James White vs. William Shishko

Robert Strimple vs. Fred Malone

Thomas Schreiner vs. David VanDrunen​

Reactions: Like 1


----------



## Philip A (Jan 19, 2009)

Missing from the "pro" list is Danny Hyde's Jesus Loves the Little Children. It's short, well researched, orthodox, and accessible.


----------



## A.J. (Jan 19, 2009)

Philip A said:


> Missing from the \"pro\" list is Danny Hyde's Jesus Loves the Little Children. It's short, well researched, orthodox, and accessible.



I am reading it now. Rev. Hyde's exegesis of Eph. 6:1 and Col. 3:20 is excellent. I personally recommend the book. Errol Hulse's booklet, The Testimony of Baptism, is also a good one.

Amazon.com: Testimony of Baptism: Ed Hulse: Books


----------



## Dearly Bought (Jan 20, 2009)

Definitely can't leave out _The Biblical Doctrine of Infant Baptism_ by Pierre Marcel.

Also try _By Oath Consigned_ and _Kingdom Prologue_ by Meredith Kline. _By Oath Consigned_ is out of print, in part because some of Kline's views changed later and he apparently wanted people to read the relevant sections of _Kingdom Prologue_ instead.

Online text of _By Oath Consigned_

PDF of _Kingdom Prologue_​


----------



## A.J. (Jan 21, 2009)

Joshua said:


> I think the Bible's a good start for the Reformed Paedobaptist position.
> 
> Te he he he ...



Josh, I agree. But the Baptist would say the same thing. As I study this doctrine, I have come to see that the disagreement between the Presbyterian and the Reformed Baptist is essentially on _how_ exactly they read their Bibles from a covenantal perspective. To many people, this is obvious. But to those who are not very familiar with the language used in this debate (like me in the past) do not see this immediately until after they have spent considerable time studying the pros and cons of infant baptism.
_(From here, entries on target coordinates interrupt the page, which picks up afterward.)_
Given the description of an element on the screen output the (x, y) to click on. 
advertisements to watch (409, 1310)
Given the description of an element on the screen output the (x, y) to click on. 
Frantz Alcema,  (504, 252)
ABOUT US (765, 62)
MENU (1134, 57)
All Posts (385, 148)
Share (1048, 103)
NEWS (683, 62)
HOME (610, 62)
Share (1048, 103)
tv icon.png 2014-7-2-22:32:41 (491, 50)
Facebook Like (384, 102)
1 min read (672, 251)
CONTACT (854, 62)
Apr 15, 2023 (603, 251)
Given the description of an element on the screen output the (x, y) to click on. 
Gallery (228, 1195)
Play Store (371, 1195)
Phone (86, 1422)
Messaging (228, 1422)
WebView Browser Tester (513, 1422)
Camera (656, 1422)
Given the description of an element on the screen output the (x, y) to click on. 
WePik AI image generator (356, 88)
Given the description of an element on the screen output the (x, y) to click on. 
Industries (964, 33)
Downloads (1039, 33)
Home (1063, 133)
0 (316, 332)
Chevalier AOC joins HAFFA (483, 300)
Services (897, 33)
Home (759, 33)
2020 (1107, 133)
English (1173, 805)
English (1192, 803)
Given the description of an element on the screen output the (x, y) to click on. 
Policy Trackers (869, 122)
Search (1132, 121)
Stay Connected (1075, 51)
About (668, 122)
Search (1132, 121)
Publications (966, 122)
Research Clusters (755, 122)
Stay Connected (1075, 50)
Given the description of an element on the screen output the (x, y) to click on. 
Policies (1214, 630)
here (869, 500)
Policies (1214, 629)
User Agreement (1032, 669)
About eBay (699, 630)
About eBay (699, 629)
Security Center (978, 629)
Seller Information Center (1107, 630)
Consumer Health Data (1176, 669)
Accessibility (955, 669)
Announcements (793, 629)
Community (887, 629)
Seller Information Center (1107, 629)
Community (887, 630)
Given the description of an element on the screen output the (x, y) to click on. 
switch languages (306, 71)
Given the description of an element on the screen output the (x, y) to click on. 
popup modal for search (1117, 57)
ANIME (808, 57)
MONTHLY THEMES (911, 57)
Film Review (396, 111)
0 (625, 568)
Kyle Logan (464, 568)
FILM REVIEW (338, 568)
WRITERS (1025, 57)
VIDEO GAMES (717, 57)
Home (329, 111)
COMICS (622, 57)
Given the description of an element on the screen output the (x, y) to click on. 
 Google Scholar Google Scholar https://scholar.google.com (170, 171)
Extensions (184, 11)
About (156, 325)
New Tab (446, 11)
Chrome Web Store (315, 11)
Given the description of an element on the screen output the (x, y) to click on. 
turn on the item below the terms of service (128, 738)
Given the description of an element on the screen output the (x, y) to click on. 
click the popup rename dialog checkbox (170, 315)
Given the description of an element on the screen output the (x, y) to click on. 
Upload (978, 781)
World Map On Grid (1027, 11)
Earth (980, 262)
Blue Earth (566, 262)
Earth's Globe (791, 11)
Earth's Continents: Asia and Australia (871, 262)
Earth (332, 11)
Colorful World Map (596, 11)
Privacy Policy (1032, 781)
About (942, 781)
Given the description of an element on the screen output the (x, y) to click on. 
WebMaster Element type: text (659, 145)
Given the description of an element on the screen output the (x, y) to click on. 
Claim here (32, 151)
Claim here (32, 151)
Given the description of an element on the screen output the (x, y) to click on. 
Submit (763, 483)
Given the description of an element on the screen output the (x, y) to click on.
How one reads his Bible _will_ utimately determine whether you will baptize your children. The following statements bear this out. 

In his The Rejection of the Baptism of Disciples Alone, Dr. Matt McMahon comments, 



> Baptists tend to take their concordance and run around the New Testament attempting to find “infant Baptism” somewhere. When they do not, they look back at the Old Testament, while standing on the New Testament, railing against Paedo-Baptists for Judaizing the New Testament. This is a backwards hermeneutic.



In Baptism and Covenant Theology, Reformed Baptist Walter Chantry, says something quite different. 



> No Baptist begins to seek an answer to the question "Who should be baptized?" by studying the Bible's doctrine of the covenants. Rather, he begins with New Testament texts which deal directly with the term "baptize." In a later study of Covenant Theology, he finds confirmation and undergirding of his conclusions.



Reading these statements shows that the difference is utterly irreconcilable. And I tend to agree with Dr. McMahon on this than with Pastor Chantry. That is why I find myself more comfortable with infant baptism now.


----------